Cécile avait atteint depuis peu sa vingt-unième année. Ses ancêtres avaient été d’opulents fermiers de la province de Suffolck. Cette profession peu conforme aux idées ambitieuses de son père, ne lui avait pas paru digne de lui ; l’appât des richesses avait eu moins d’empire sur son esprit, que le désir de vivre d’une manière plus brillante ; sa vie avait été celle d’un gentilhomme de province ; et sans avoir cherché à augmenter sa fortune, il s’était contenté des revenus que les travaux de ses prédécesseurs lui avaient procurés. Cécile était encore au berceau, lorsque son père vint à mourir ; sa mère suivit son mari de très-près. Ils lui avaient laissé dix mille livres sterling, et l’avaient confiée au doyen***, son oncle, qu’ils avaient nommé son tuteur. C’est chez cet ecclésiastique, dont la fortune, augmentée par plusieurs circonstances heureuses, était devenue assez considérable, que Cécile venait de passer quatre années, lorsqu’il vint à décéder. Sa mort, en la privant de son dernier parent, l’avait laissée héritière de tous ses biens, dont le revenu se montait à 3000 livres sterling ; à cette seule condition, que le mari en faveur duquel elle disposerait de sa main et de sa fortune, prendrait son nom en l’épousant.

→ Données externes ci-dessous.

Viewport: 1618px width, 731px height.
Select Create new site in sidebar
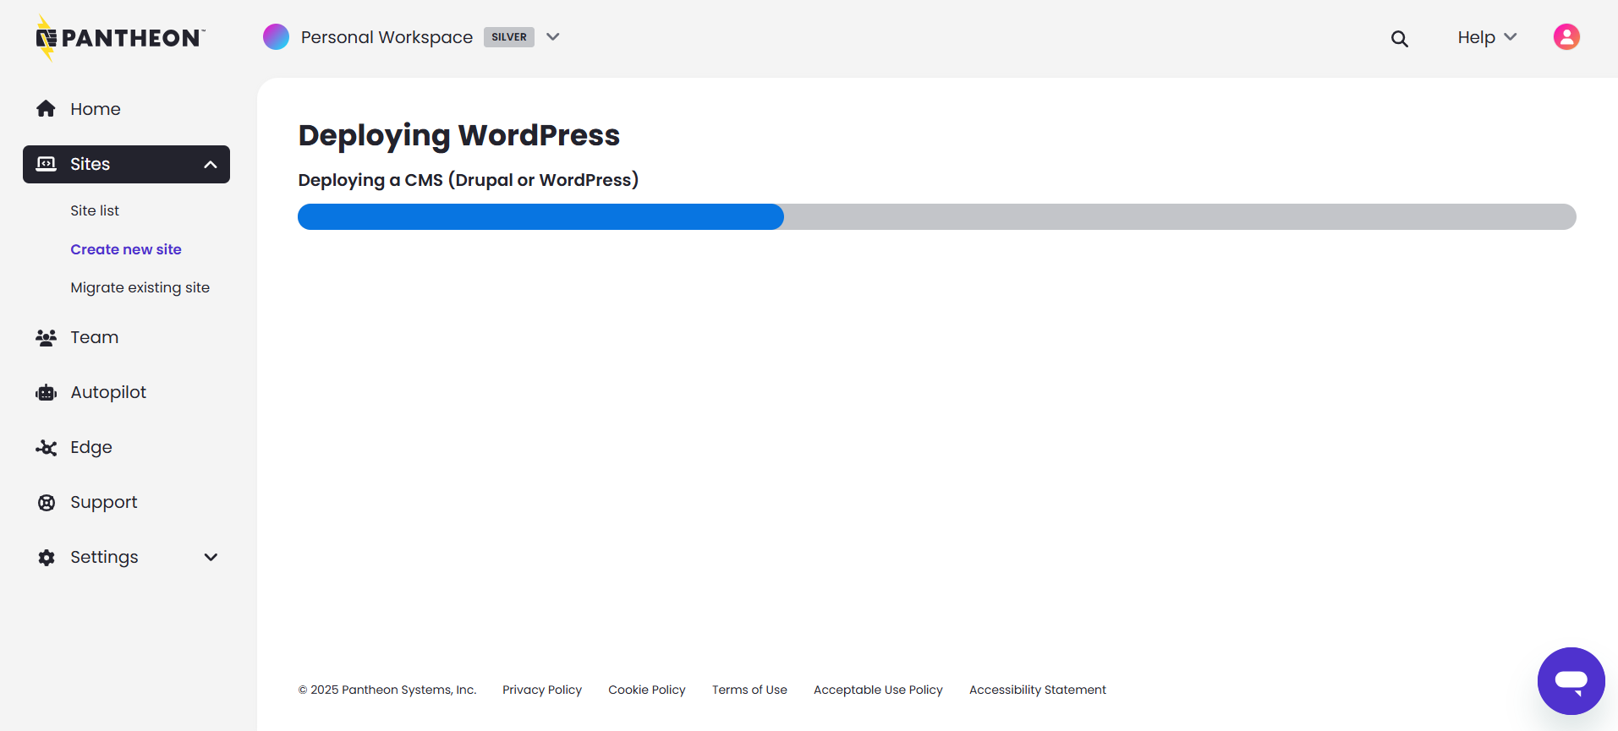click(x=126, y=249)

Traitée aussi favorablement du côté des richesses, elle l’avait été encore plus par la nature : sa figure était agréable, son cœur noble et bienfaisant ; son abord prévenait en sa faveur, et annonçait beaucoup d’esprit ; la moindre émotion de son âme se peignait sur son visage ; et ses yeux, interprètes de ses pensées, laissaient voir tour-à-tour son discernement et sa sensibilité.

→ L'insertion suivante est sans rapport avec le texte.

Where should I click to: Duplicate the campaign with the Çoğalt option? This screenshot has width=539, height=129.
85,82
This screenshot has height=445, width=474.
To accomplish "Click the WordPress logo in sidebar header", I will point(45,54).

Le doyen avait confié, pendant le court espace qui devait s’écouler jusqu’à la majorité de son héritière, sa personne et sa fortune à trois tuteurs, s’en rapportant entièrement à son choix, et lui permettant d’habiter chez celui d’entre eux qui lui conviendrait le mieux. Cécile, affligée de la perte de tous ses parents, ne trouvait de véritable consolation que dans la tranquillité de la vie champêtre, et dans les soins maternels d’une amie respectable qui la connaissait depuis son enfance, et que ses années et son expérience lui avaient rendue presque aussi chère que sa propre mère. Madame Charlton, cette amie sincère et respectable, la reçut chez elle. Elle y était établie depuis le moment où elle avait rendu les derniers devoirs au doyen ; et peut-être, si elle n’avait suivi que son inclination, y serait-elle restée jusqu’à celui où elle aurait pu aller habiter sa maison ; mais ses tuteurs désirèrent qu’elle changeât de demeure. Elle obéit à regret, quitta ses premières compagnes, l’amie la plus chérie et la plus respectable, ainsi que le lieu qui renfermait les restes des seules personnes qu’elle eût aimées. Accompagnée d’un de ses tuteurs, et suivie de deux domestiques, elle se rendit de Bury à Londres.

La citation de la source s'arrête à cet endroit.